[WORK TASK] This exercise asks for an exact copy of the lines from the one containing "Open the 视图 ribbon menu" through the final line of the material, with pictures omitted.
---------- EXCERPTED RECORDS ----------
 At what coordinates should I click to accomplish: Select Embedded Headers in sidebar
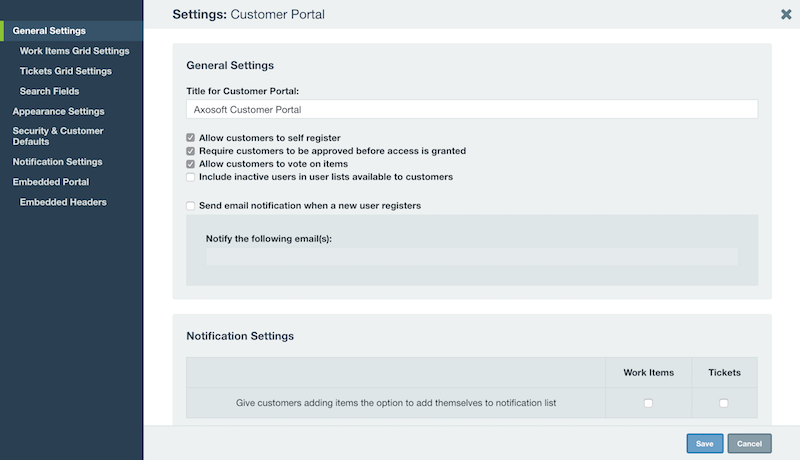(x=63, y=202)
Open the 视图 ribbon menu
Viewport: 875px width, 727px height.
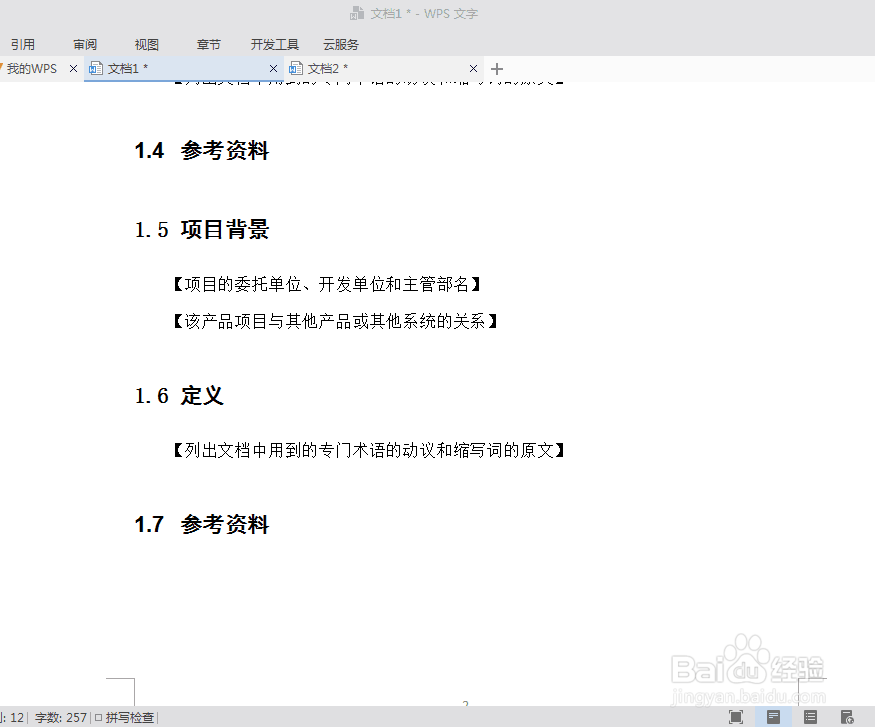[x=146, y=44]
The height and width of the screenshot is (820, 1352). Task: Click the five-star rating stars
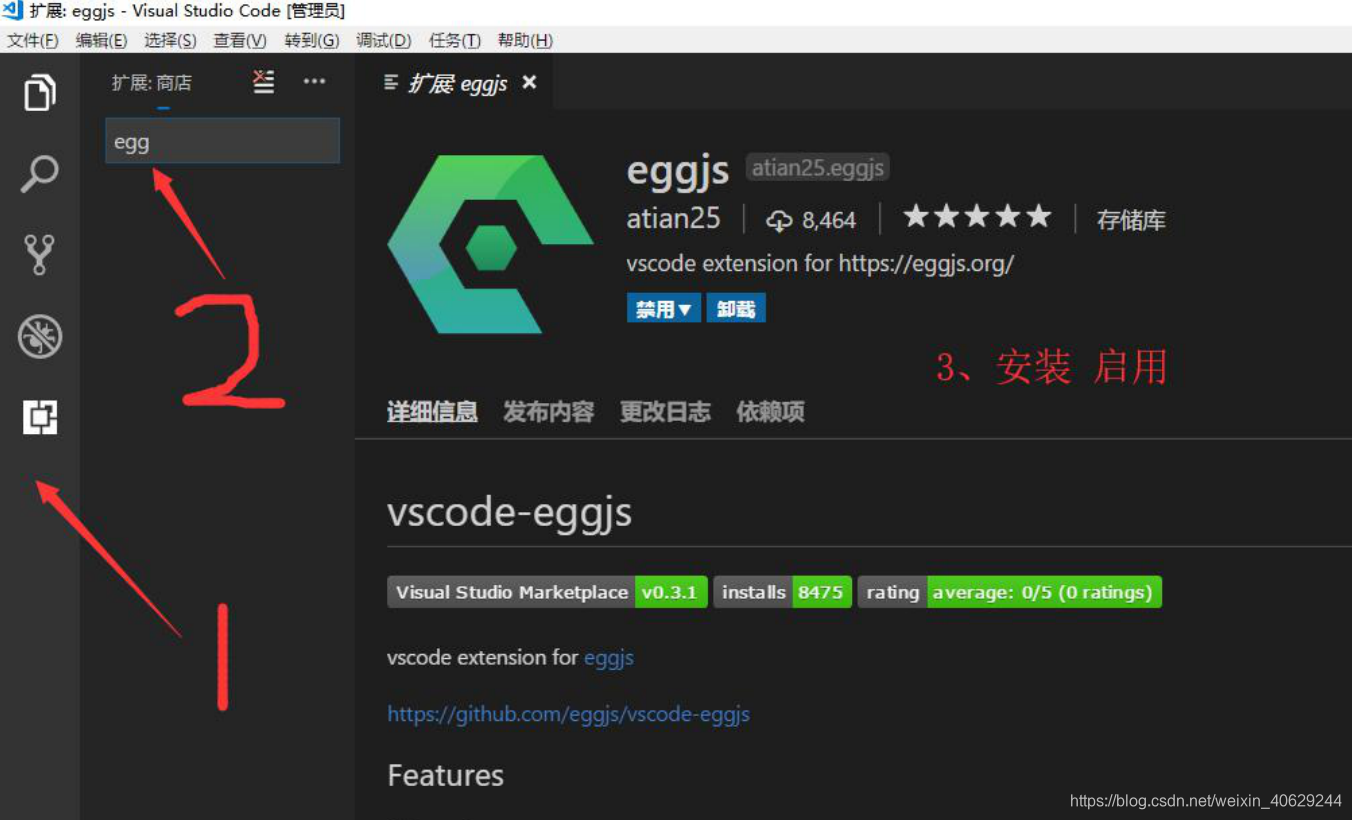(x=977, y=216)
----------
[ANSWER TO THE EXERCISE]
Open the 视图 ribbon menu
Viewport: 875px width, 727px height.
[x=146, y=44]
The height and width of the screenshot is (820, 1352). Task: Click the five-star rating stars
(x=977, y=216)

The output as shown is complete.